For each independent line, DNA from three females that produced ninth-generation offspring with the lowest Wolbachia densities were pooled and genotyped on a Nasonia genotyping microarray composed of 19,681 sequence markers that differ between N. vitripennis and N. giraulti [40]. Both selection lines (L1 and L2) displayed an enrichment of N. vitripennis alleles along the central portions of chromosomes 2 and 3 out of Nasonia’s five chromosomes (Figure 3B). On the most recent N. vitripennis linkage map [40], the area of enrichment on chromosome 2 for L1 occurs between 38 cM and 51.1 cM, while enrichment in L2 extends from 25.6 cM to 38 cM (Figure 3B). Although overlap in N. vitripennis allele enrichment between L1 and L2 on chromosome 2 occurs at 38 cM, the exact position and size of the overlap cannot be determined due to the fact that it falls within the poorly-assembled heterochromatic regions flanking the centromere [40]. For chromosome 3, the areas of enrichment for N. vitripennis alleles between L1 and L2 coincide starting at 35 cM and ending at 47.5 cM.

QTL analysis validates the two maternal effect suppressor regions

To validate the Wolbachia density-suppressing chromosomal regions determined through phenotypic selection, we performed an independent quantitative trait loci (QTL) analysis in which F1 hybrid females were backcrossed to high-density N. giraulti IntG males to obtain 191 F2 recombinant females. Each F2 female was phenotyped by measuring the Wolbachia densities of her F3 pupal offspring. Since the most informative individuals in QTL mapping are those with the most extreme phenotypes [41], we selectively genotyped F2 females with the lowest (0.072 – 0.409, N = 42) and highest (2.958 – 10.674, N = 42) F3 pupal Wolbachia titers with a total of 47 microsatellite markers across chromosomes 1, 2 and 3 with an average distance between markers of 3 cM (Table S1). Using genotype data for selected individuals and phenotype data for all F2 females (Data S1), we identified two significant QTL regions at a genome-wide significance level of α = 0.05 (LOD > 2.29): one QTL peak on chromosome 2 at 43 cM (p < 0.001) and the other on chromosome 3 at 41.5 cM (p < 0.001, Figure 3C). Strikingly, the 95% Bayes credible interval on chromosome 2 corresponds to the same region identified by the genotyping microarray as enriched for N. vitripennis alleles in introgression Line 1 (38 cM – 51.1 cM), while the 95% Bayes credible interval on chromosome 3 also contains a region that was enriched for N. vitripennis alleles (35 cM – 47.5 cM) in both introgression lines.
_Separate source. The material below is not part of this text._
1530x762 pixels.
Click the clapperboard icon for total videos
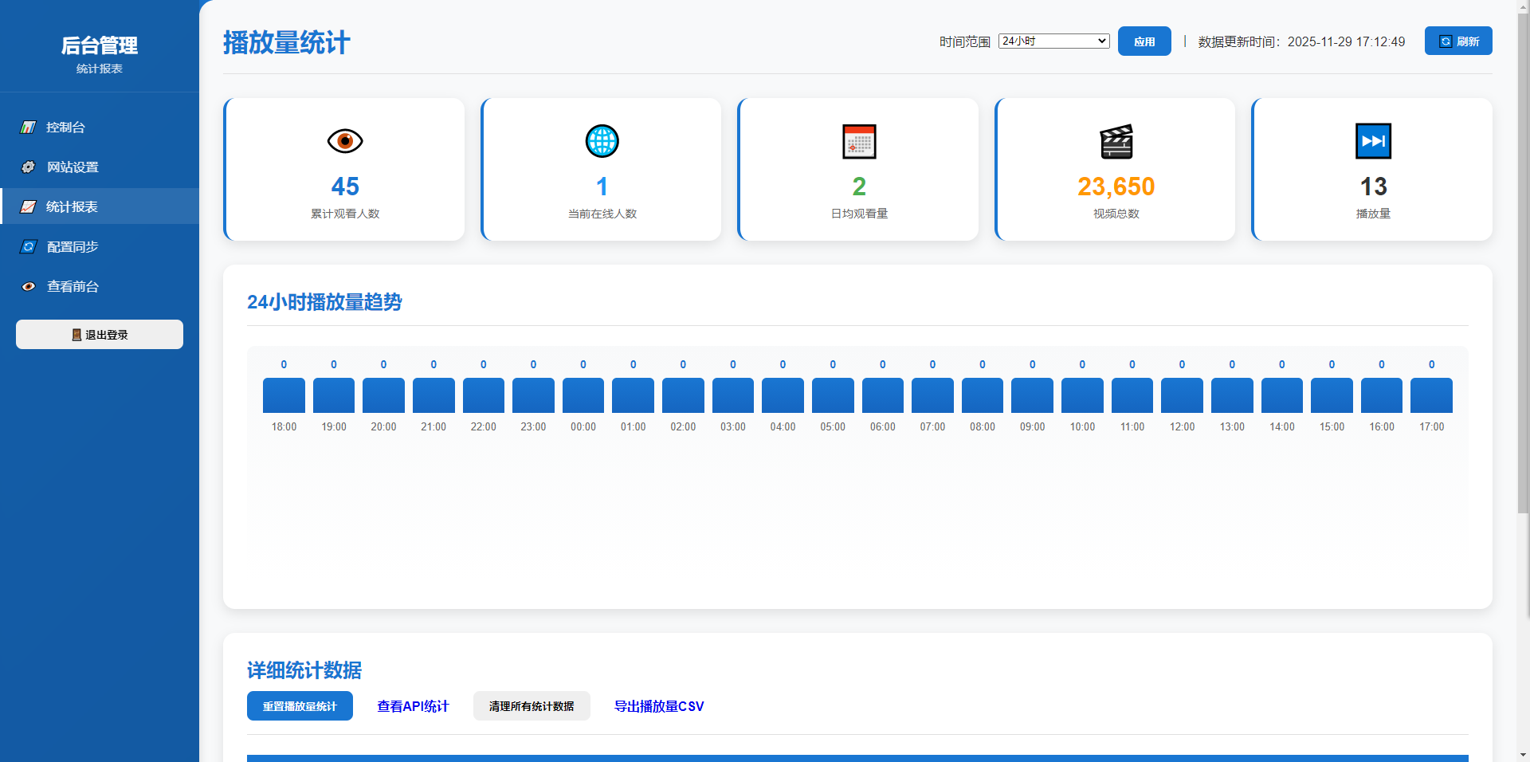point(1116,142)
Thus, the microarray and QTL analyses complement each other and confirm that suppressor genes of major effect for wVitA density are located near the centromeric regions on chromosomes 2 and 3.

As a negative control, we genotyped the same individuals with markers located on Nasonia chromosome 1 (Data S1), which was not enriched for N. vitripennis alleles after the selection introgression. In the QTL analysis, the highest peak on chromosome 1 was not statistically significant (Figure 3C), indicating again that chromosomes 2 and 3 are likely the only chromosomes harboring genes of major effect for the wVitA density trait.
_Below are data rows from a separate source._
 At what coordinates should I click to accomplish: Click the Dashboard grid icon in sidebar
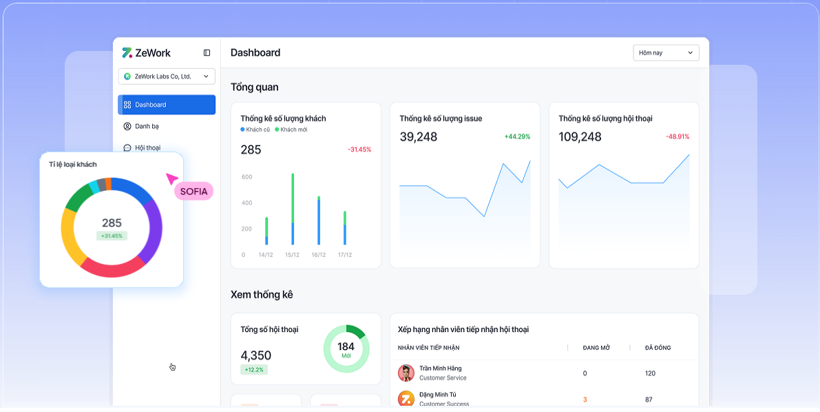pos(127,105)
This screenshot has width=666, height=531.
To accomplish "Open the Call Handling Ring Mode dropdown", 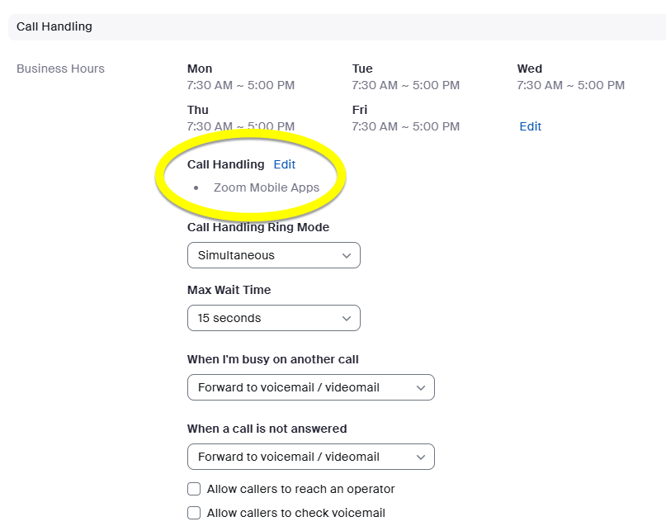I will click(x=273, y=255).
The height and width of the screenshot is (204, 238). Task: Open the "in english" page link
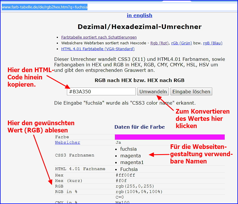click(139, 16)

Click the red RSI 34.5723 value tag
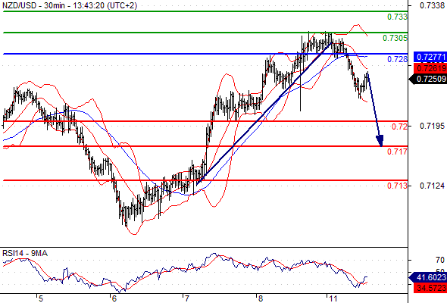pos(430,288)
To determine the effect of each QTL on density suppression, the average percent reduction in F3 pupal Wolbachia densities was calculated for the F2 females with N. vitripennis alleles at markers close to one or both of the calculated QTL peaks. Females with N. vitripennis chromosome 2 or chromosome 3 QTLs produced offspring with a 52% or 32% reduction in densities, respectively, compared to offspring of females that were homozygous N. giraulti at both QTL loci (Figure 3C, inset). Furthermore, these effects acted additively for a 91% reduction in densities in offspring of females with N. vitripennis alleles at both loci compared to offspring of F2 females with N. giraulti alleles at both loci (Figure 3C, inset).
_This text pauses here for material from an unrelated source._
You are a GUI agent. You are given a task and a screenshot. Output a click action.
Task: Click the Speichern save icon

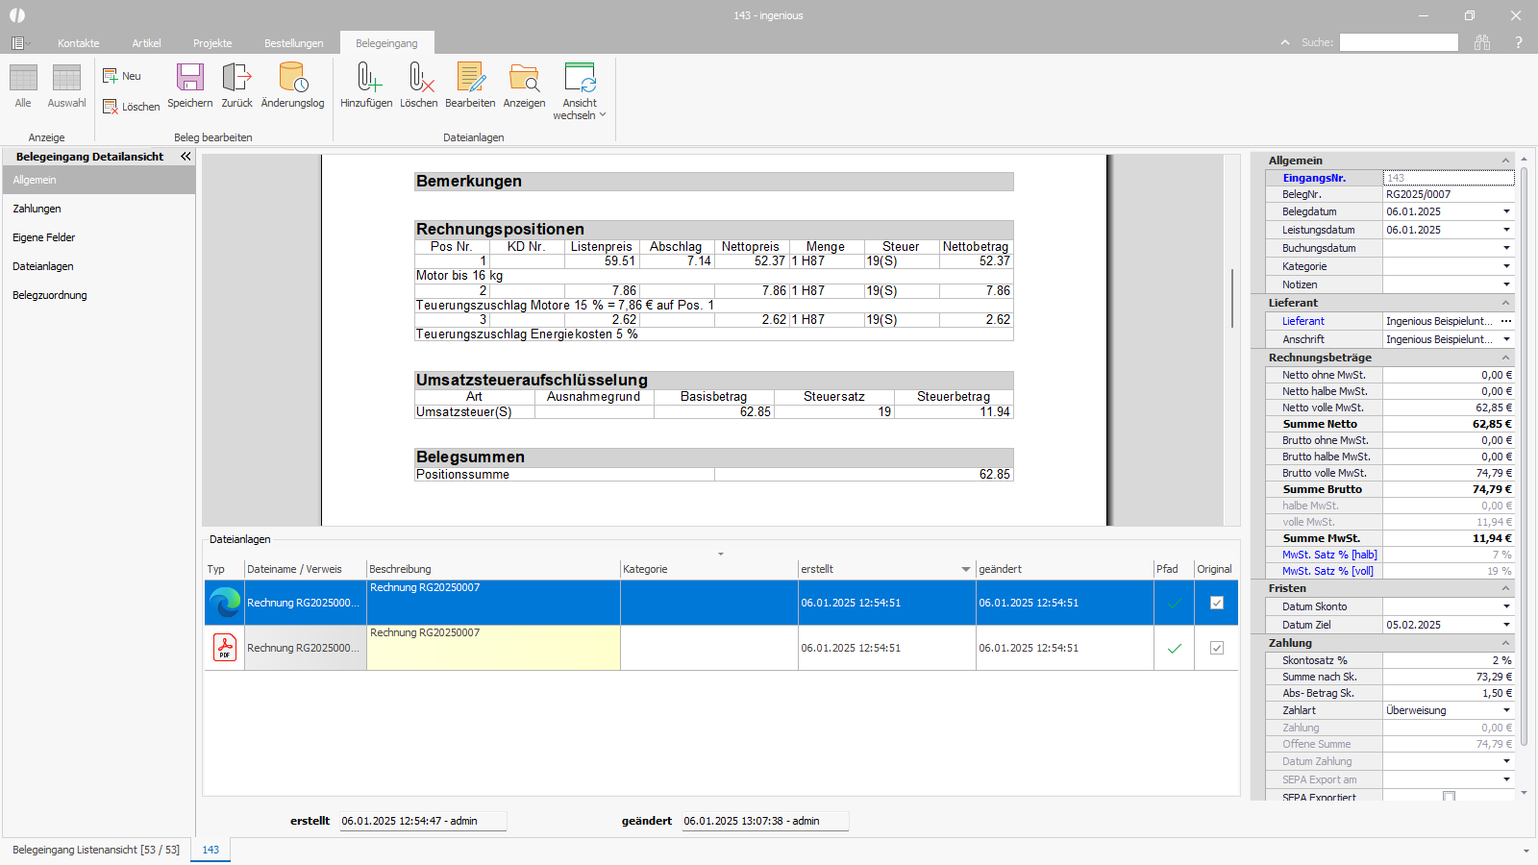pos(189,79)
Marker-assisted introgression confirms and narrows the maternal effect suppressor QTL on chromosome 3

To validate the QTLs on chromosomes 2 and 3 and narrow the gene candidate regions, we independently introgressed the QTL regions from N. vitripennis into an N. giraulti IntG background for at least nine generations using marker-assisted selection (similar to Figure 3A, see STAR Methods). After the ninth generation, we conducted sibling matings to produce segmental introgression lines that were homozygous N. vitripennis for the marker of interest. Unfortunately, generating N. vitripennis homozygous lines for the chromosome 2 region was not possible due to hybrid sterility, so we focused exclusively on the chromosome 3 region.

The initial homozygous and heterozygous introgression lines generated from sibling matings identified a candidate region 3.4 Mb in size containing 288 genes (Line IntC3) that suppressed wVitA densities by 60%, while lines lacking this region had little to no density suppression (Figure 4, Data S2). Surprisingly, the percent effect of the chromosome 3 homozygous introgression on Wolbachia suppression was nearly double that observed in the QTL study (60% vs 32%, Figure 3C inset). However, the QTL study was performed on F2 hybrid females while the introgression lines underwent at least nine generations of backcrossing. If there is a N. vitripennis-specific negative regulator of the Wolbachia suppressor gene on a different chromosome, then the allele would likely be present in F2 hybrids but would have recombined out with subsequent backcrossing to N. giraulti IntG. The stronger phenotype could also be due to the homozygous introgression lines having two copies of the N. vitripennis chromosome 3 candidate region, while F2 hybrid females were heterozygous. However, this is unlikely since heterozygous introgression females had the same level of Wolbachia suppression as their homozygous counterparts (Figure 4, C3-3 and C3-4 vs. C3-5 and C3-6, Kruskal-Wallis test: H = 1.39, df = 3, p = 0.71).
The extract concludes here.